To think it's impossible to fit even half of life into the day?

33 replies

LittleMyIsMySpiritAnimal · 07/10/2022 15:59

I'm struggling to manage what I see as getting a basic life into the week and wondering how everyone else is managing! I'm sure it will look like I'm just trying to do too much but I can't see what I could cut out without having to give up on things I basically need so I'm hoping I just need some tips on how to manage!

I work 40 hours a week, on barely over minimum wage, plus 3 hours ish a week commuting. On top of that I need to sleep (hopefully!) and do a part time OU course which in a few years will hopefully mean a new job and more money to make things easier. Then there's cooking & cleaning.

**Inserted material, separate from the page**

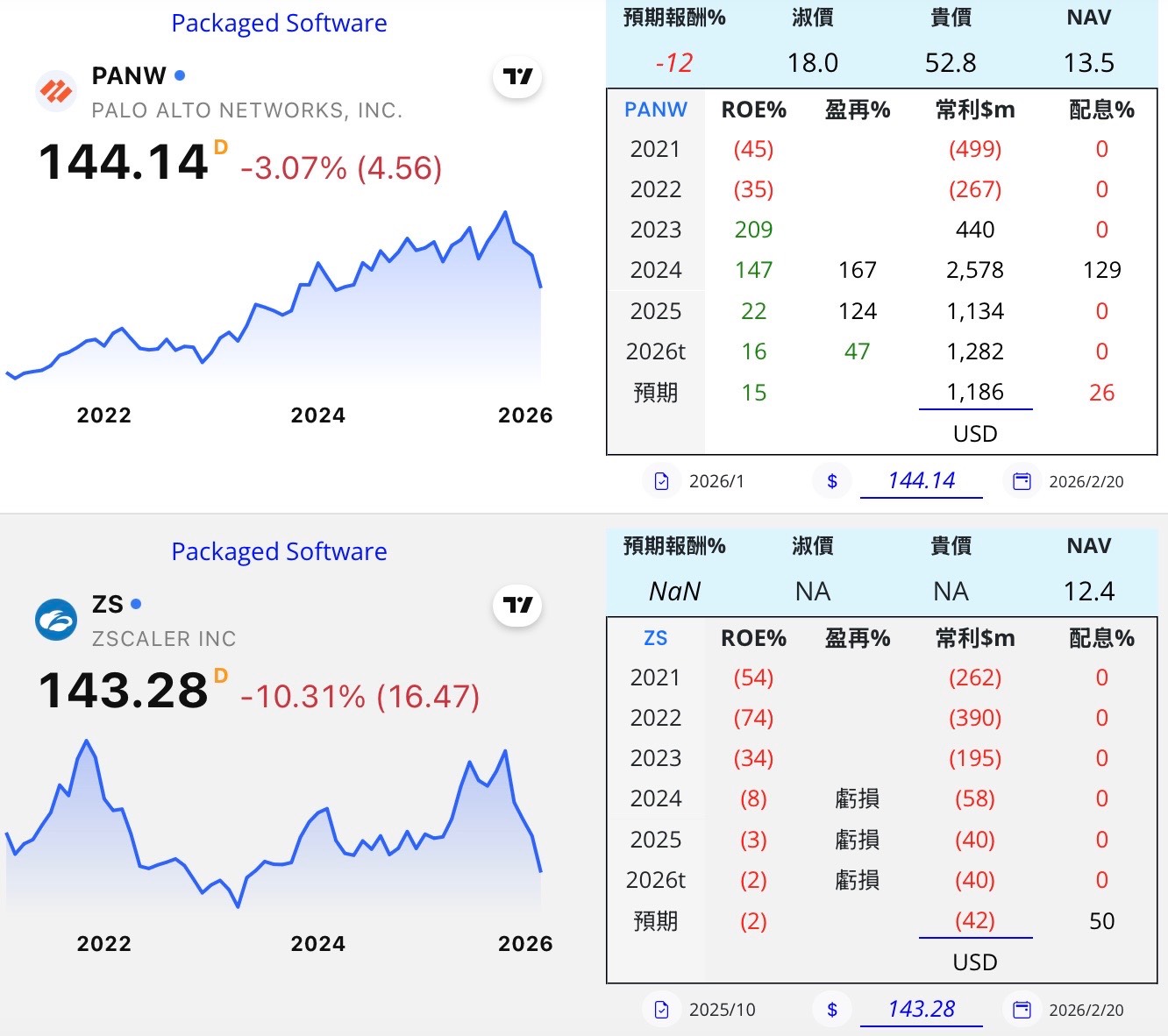Click the PANW ticker header in table
The width and height of the screenshot is (1168, 1036).
(x=655, y=110)
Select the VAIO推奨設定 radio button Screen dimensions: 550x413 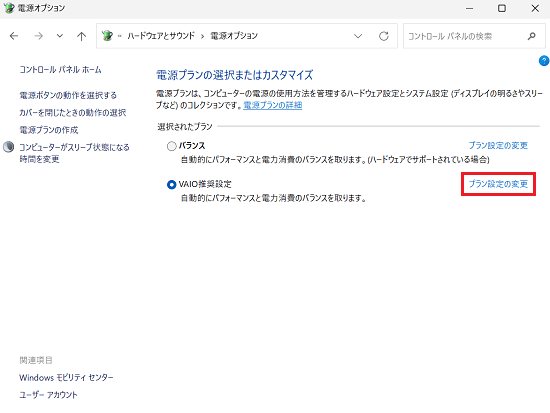click(x=172, y=185)
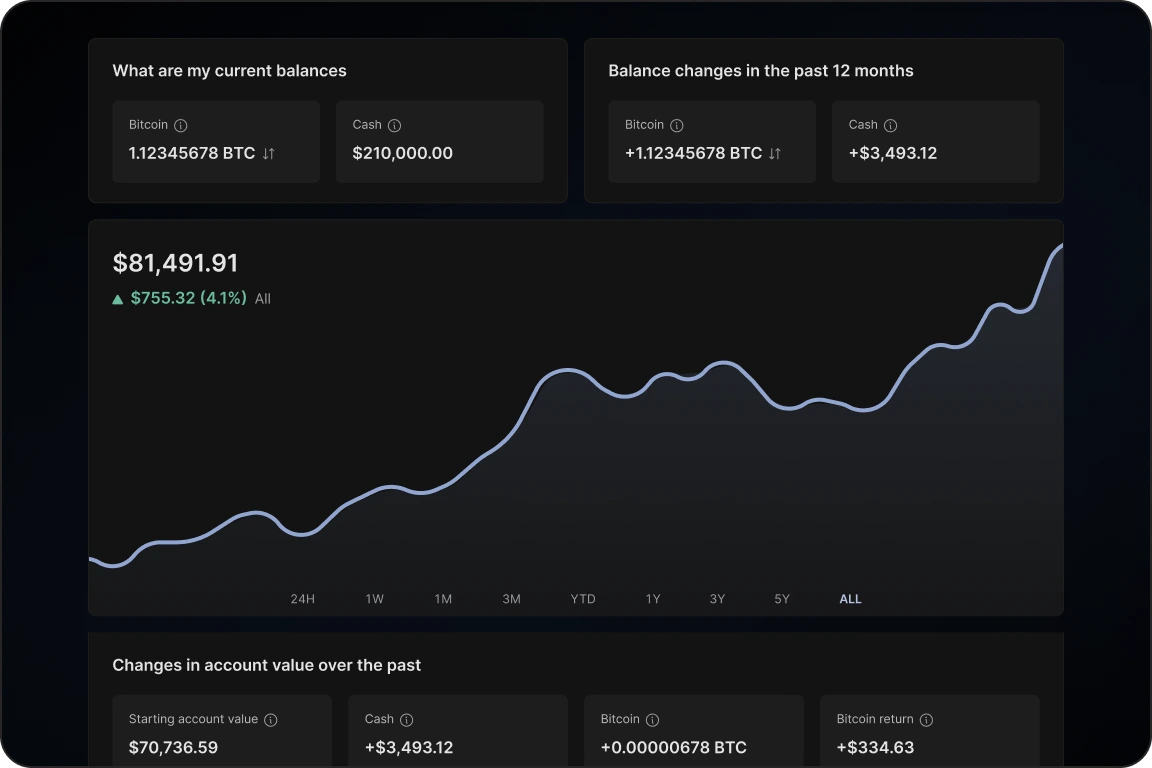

I also need to spend a little time each week supporting my parents who have no-one else. I don't do care for them, they have a cleaner etc to help them manage but just managing their help takes time (eg, finding new cleaner when old one stopped, sorting issues with prescription delivery, helping with bank problems etc etc etc). On top I have a very minimal social life to stop me being a hermit and need time to spend with DH and DD.

Then there's all the random bits that come along, needing to fit in going to the doctor because I have a minor but recurring medical issue, needing repairs done to the house, sorting out bills, and on and on.

DH has chronic health issues so helps as much as possible but can only manage work part time and be minimal help in the house. TBH the amount of work he does looking after himself to make sure I don't have to look after him as well as everything else takes up a fair amount of his time!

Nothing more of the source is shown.